■ Objetivo declarado
Na entrevista com Simone Tebet abaixo, identifique todas as siglas cujo significado aparece por extenso e escreva cada uma acompanhada desse significado.

”Não somos meros carimbadores”, diz Simone Tebet, presidente da CCJ

Simone garante que a reforma da Previdência, assim que chegar na Casa, será ”prioridade número um”. Contudo, avisa que os senadores não serão meros chanceladores da Câmara

Rosana Hessel

A senadora Simone Tebet (MDB-MS) é uma das mulheres mais ativas no Congresso e preside a comissão mais importante do Senado: a de Constituição e Justiça (CCJ), por onde passará a reforma da Previdência e as principais pautas econômicas do governo neste segundo semestre.

Simone garante que a reforma da Previdência, assim que chegar na Casa, será “a prioridade número um”. Contudo, avisa que os senadores não serão meros chanceladores da Câmara. “Eu advogo que a reforma da Previdência é tão necessária e tão urgente que não podemos contaminá-la com absolutamente nada. Se for retirar, colocar um outro texto, isso é papel do Senado. Não somos meros carimbadores, obviamente”, afirma.

Outra prioridade, a reforma tributária, poderá ocorrer em duas etapas, na avaliação da presidente da CCJ. Ela, inclusive, descarta qualquer chance de o Congresso aprovar a volta de uma nova CPMF (Contribuição Provisória sobre Movimentação Financeira), como a equipe econômica vem cogitando. “Acho que o governo tem que ter o pé no chão de avançar paulatinamente sobre essa questão”, ressalta.

O Congresso volta efetivamente aos trabalhos nesta semana, e, na avaliação da parlamentar, as declarações polêmicas do presidente Jair Bolsonaro, feitas durante o recesso, podem atrapalhar o andamento dos projetos do governo, menos a agenda econômica, que, para ela, “está blindada”.

“Estamos falando de um presidente que, em vez de dar o exemplo, chega à beira do limite civilizatório do que se espera de um cidadão enquanto ser humano mesmo”, afirma sobre as declarações relativas à morte do pai do presidente da Ordem dos Advogados do Brasil (OAB), Felipe Santa Cruz, durante a ditadura militar. Para ela, “Bolsonaro não precisa de adversário”.

Em relação à indicação do deputado federal Eduardo Bolsonaro (PSL-SP) para chefiar a embaixada brasileira nos Estados Unidos, Simone é categoricamente contra. Para ela, o deputado vai ter que provar que tem capacidade e cumpre os pré-requisitos para a função durante a sabatina no Senado. “Justamente por ser o filho do presidente, ele vai ser muito mais cobrado”, alerta.

A seguir, os principais trechos da entrevista.

Todo dia, o presidente Jair Bolsonaro faz uma declaração polêmica que provoca instabilidade política. Isso pode atrapalhar a volta dos trabalhos do Congresso?
A sorte do presidente é o Congresso estar fechado. Bolsonaro não precisa de adversário. Ele mesmo cria as próprias crises.

Mas a senhora acha que, por conta dessas declarações, o clima no Congresso pode ficar menos amistoso?

■ Linhas de dados de apontamento
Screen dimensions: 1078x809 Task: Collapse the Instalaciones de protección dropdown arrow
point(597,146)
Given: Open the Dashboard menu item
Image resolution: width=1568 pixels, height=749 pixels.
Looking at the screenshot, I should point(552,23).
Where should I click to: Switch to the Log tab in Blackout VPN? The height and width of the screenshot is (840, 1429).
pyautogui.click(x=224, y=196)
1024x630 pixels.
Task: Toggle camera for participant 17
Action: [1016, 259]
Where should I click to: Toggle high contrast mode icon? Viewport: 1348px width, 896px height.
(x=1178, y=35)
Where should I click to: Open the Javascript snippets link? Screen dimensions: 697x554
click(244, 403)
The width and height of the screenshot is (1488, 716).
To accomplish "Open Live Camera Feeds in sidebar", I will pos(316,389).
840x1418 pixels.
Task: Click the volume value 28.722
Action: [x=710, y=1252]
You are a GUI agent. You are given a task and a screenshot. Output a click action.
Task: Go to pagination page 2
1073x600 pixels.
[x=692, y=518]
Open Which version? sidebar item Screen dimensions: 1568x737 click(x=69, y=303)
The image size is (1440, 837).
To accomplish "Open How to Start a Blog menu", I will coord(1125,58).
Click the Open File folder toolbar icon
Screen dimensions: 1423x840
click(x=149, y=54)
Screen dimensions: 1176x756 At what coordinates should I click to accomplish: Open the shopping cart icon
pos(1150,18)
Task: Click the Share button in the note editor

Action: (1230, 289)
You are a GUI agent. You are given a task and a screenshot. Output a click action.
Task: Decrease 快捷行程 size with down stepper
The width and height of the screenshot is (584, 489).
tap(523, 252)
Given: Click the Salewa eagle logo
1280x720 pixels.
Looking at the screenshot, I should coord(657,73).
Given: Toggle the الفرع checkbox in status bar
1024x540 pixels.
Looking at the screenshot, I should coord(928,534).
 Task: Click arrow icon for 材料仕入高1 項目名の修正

■ Tarefa concluída
- CCJ: Comissão de Constituição e Justiça
- CPMF: Contribuição Provisória sobre Movimentação Financeira
- OAB: Ordem dos Advogados do Brasil